__TO DO__. Filter the records for "agent" and keep each line that has it.

__RECORD EXCERPTS__.
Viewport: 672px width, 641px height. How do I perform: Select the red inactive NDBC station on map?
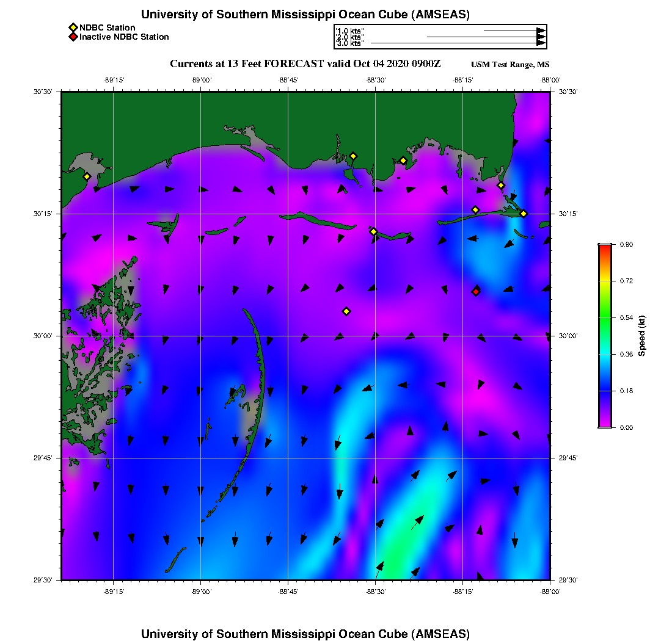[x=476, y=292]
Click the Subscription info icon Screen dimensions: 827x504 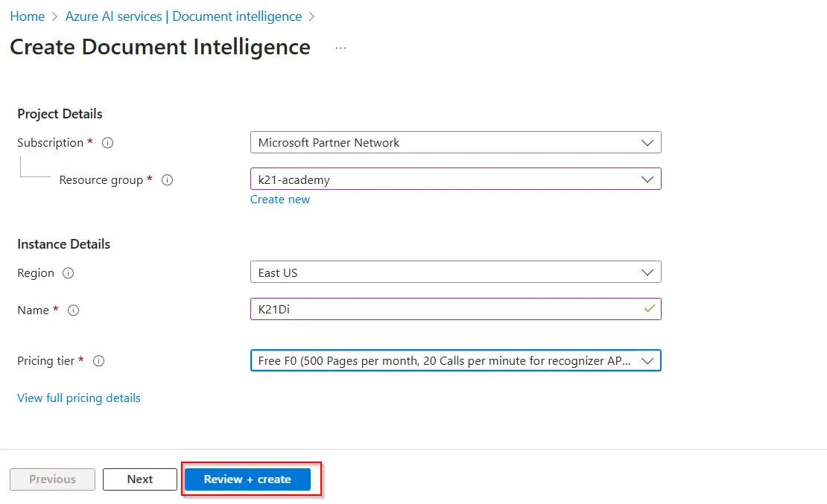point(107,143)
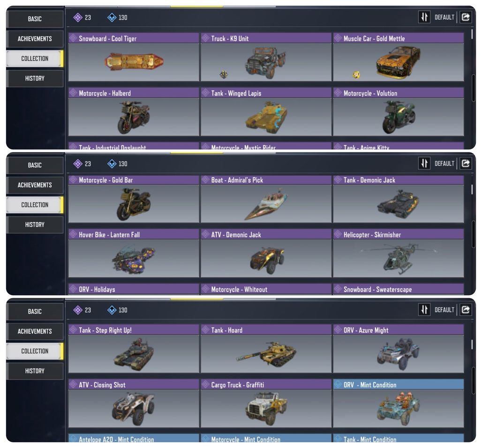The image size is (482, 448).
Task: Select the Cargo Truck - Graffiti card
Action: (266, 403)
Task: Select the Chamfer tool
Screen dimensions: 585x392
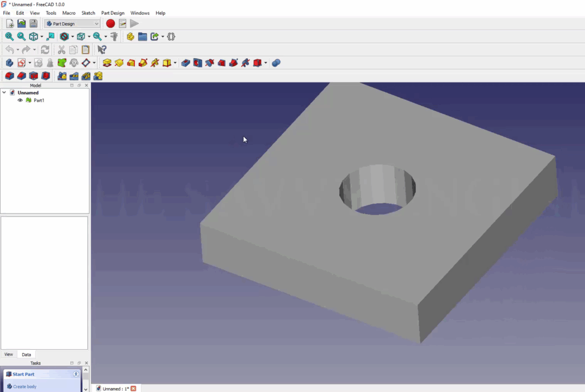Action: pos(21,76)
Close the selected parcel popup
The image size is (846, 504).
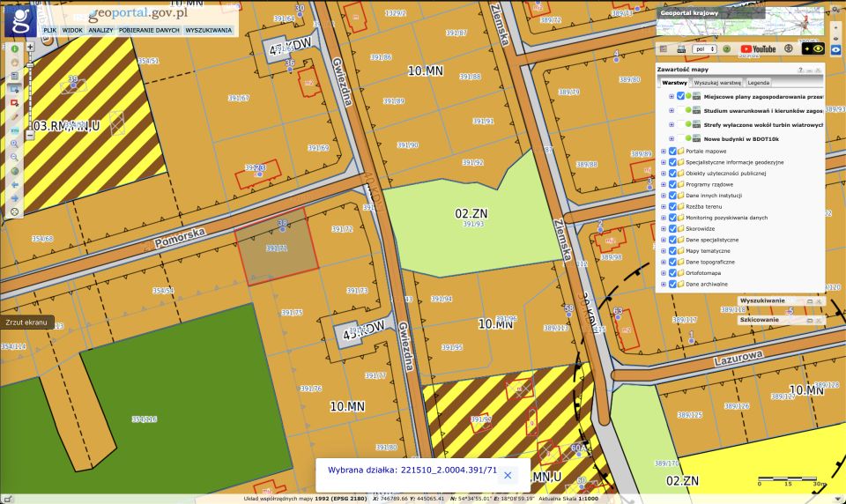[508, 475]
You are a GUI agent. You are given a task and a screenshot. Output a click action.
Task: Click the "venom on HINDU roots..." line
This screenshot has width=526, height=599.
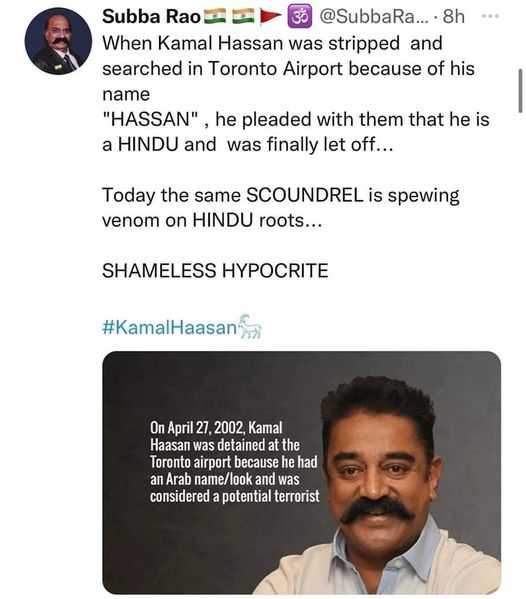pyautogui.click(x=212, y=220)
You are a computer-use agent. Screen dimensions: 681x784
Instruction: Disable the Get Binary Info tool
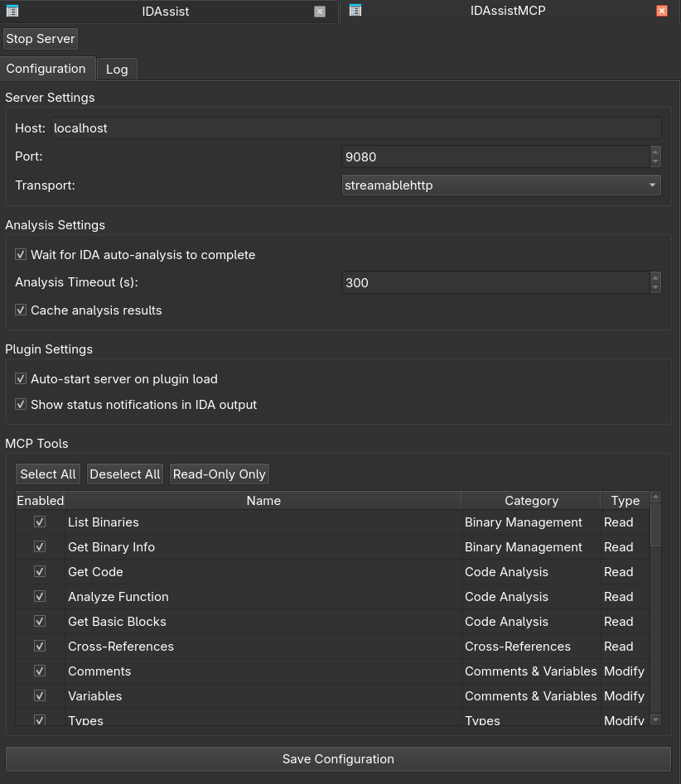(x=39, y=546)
==
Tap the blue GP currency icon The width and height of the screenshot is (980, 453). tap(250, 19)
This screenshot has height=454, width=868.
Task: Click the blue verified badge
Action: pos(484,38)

__COMPLETED TASK__.
You are a GUI agent. You are given a task and a screenshot. Output a click action.
You are a computer-use agent. Screen dimensions: 681x784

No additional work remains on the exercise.